--- Data excerpts Enclosed Below ---

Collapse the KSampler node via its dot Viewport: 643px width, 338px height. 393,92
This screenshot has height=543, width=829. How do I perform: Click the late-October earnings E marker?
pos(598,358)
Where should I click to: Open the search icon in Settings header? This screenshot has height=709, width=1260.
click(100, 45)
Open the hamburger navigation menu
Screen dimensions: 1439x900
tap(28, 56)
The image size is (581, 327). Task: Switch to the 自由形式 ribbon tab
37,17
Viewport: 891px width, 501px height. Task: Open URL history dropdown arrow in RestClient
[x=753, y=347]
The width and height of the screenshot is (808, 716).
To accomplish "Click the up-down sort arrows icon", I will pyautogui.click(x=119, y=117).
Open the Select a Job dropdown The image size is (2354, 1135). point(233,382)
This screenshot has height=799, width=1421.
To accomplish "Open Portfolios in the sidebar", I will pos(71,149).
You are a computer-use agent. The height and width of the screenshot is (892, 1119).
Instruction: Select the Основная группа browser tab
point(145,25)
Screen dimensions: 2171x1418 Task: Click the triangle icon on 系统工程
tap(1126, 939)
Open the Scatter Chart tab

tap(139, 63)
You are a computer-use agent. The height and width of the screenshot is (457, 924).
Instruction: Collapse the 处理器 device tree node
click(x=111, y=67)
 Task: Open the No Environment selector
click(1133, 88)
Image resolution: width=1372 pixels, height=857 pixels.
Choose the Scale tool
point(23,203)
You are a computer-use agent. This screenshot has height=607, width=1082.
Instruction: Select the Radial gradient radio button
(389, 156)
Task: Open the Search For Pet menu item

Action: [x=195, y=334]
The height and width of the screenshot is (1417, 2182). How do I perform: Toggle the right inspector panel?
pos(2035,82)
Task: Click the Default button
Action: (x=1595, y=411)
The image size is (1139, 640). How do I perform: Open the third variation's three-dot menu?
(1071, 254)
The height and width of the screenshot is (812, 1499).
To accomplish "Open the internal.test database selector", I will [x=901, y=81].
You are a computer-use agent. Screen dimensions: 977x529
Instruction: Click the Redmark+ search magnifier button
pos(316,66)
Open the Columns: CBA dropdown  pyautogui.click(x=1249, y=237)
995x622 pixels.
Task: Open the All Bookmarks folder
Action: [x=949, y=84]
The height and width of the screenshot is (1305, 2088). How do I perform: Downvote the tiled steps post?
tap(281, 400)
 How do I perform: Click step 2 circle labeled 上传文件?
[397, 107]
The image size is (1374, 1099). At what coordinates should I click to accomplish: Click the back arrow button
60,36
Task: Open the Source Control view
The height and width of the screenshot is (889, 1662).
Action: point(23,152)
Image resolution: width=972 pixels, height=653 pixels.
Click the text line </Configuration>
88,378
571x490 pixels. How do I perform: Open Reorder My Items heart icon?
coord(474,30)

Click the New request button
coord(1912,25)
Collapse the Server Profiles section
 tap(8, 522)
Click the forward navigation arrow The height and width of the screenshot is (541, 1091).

--- End of Enclosed Data excerpts ---

### Problem to solve
Set down, word for word, every line from the line that holds "The height and width of the screenshot is (1305, 2088)." to the end of the entries above, including both ends.

### Result for this exercise
The height and width of the screenshot is (1305, 2088). How do I perform: Downvote the tiled steps post?
tap(281, 400)
 How do I perform: Click step 2 circle labeled 上传文件?
[397, 107]
The image size is (1374, 1099). At what coordinates should I click to accomplish: Click the back arrow button
60,36
Task: Open the Source Control view
The height and width of the screenshot is (889, 1662).
Action: point(23,152)
Image resolution: width=972 pixels, height=653 pixels.
Click the text line </Configuration>
88,378
571x490 pixels. How do I perform: Open Reorder My Items heart icon?
coord(474,30)

Click the New request button
coord(1912,25)
Collapse the Server Profiles section
 tap(8, 522)
Click the forward navigation arrow The height and width of the screenshot is (541, 1091).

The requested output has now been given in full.